There are many ways to configure a platform to use the available external or embedded memories. Platforms can be configured to have program, data, and cache storage located in either embedded or external memory or a combination of the two. Additionally, memory may be connected to the CPU and/or FPGA logic in many different ways, perhaps over multiple on-chip bus interfaces. As a result, there are many considerations in deciding how to use the available memory and, more generally, how data should move through an application. Some of these issues are discussed at greater length in Appendix A.
The Impulse C programming model supports both external and embedded memories, in many different configurations, for use as shared memory available to Impulse C processes. Using the Impulse C library, you can allocate space from a specific memory and copy blocks of data to and from that memory in any process that has access to the shared memory. This means that memories can be used as convenient alternatives to streams for moving data from process to process. So how do you know when to use shared memory for communication and when to use streams?

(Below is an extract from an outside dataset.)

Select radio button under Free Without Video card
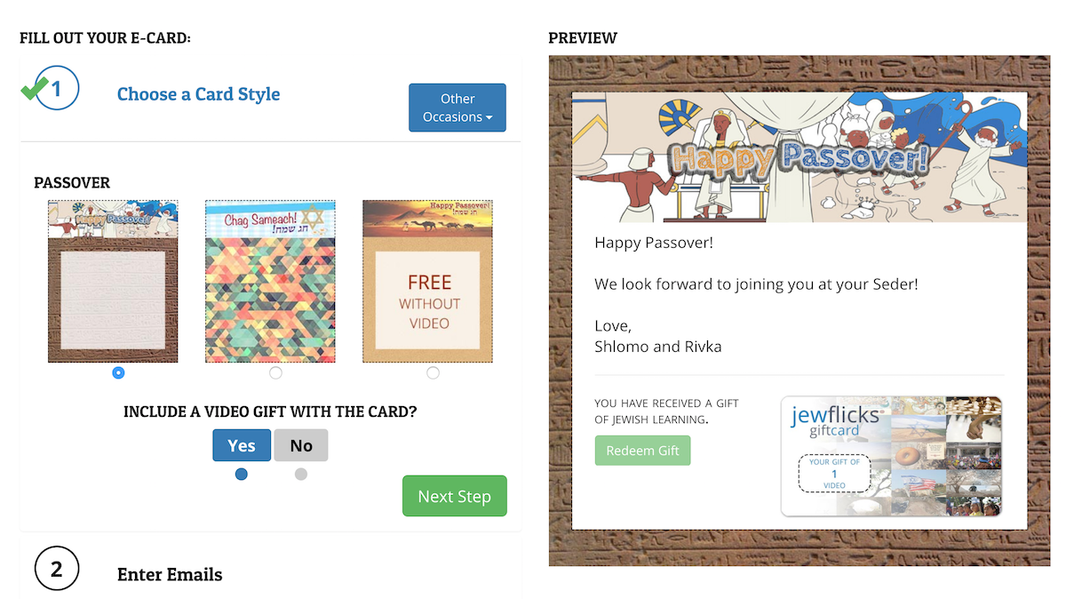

For communication between two hardware processes, the choice is simple. If the data is sequential, meaning that it is produced by one process in the same order it will be used by the next, a stream is by far the most efficient means of data transfer. If, however, the processes require random or irregular access to the data, a shared memory may be the only option.
For communication between a software process and a hardware process, however, the answer is more complex. The best solution depends very much on the application and the types and configuration of the memory available in the selected platform. The remainder of this section looks at some micro-benchmark results for three specific platform configurations and shows how you might use similar data from your own applications to make such memory-related decisions.
For the purposes of evaluating streams versus memories in a number of possible platforms, a micro-benchmark was created to test data transfer performance using the typical styles of communication found in Impulse C applications. The first three tests measure three common uses of stream communication:
Another three tests (called Shared Mem-4B, Shared Mem-16B, and Shared Mem-1024B) measure the performance of direct transfers from memory to an Impulse C hardware process using the Impulse C shared memory support. In these three tests, the hardware process repeatedly reads blocks of data from the external memory into a local array. These tests emulate applications in which the data in memory is ready for processing and can be directly read by the hardware process without CPU intervention. The three tests differ only in the size of the blocks transferred to represent different types of applications. Applications requiring random access, for example, might need to read only four bytes at a time, whereas sequential processing algorithms might need to read much larger sequential blocks at a time.
Memory Test Results for the Altera Nios Platform
The table in Figure 4-10 displays the micro-benchmark results for our first configuration, which consists of an Altera Nios embedded soft processor implemented on an Altera Stratix S10 FPGA.
In this particular configuration, the Nios CPU was connected to an external SRAM and to our test Impulse C hardware process via Altera's Avalon bus. These results seem to indicate that stream communications are quite efficient in this platform/configuration if the data requires some computation on the CPU and needs to be subsequently sent to a hardware process. If, however, the data in memory does not require any processing and can be directly accessed by the hardware process, the shared memory approach is more efficient. If the application is accessing data randomly, just four bytes at a time, the performance difference is not significant. In that case, stream-based communication might be used because it is easier to program, requiring less complicated process-to-process synchronization.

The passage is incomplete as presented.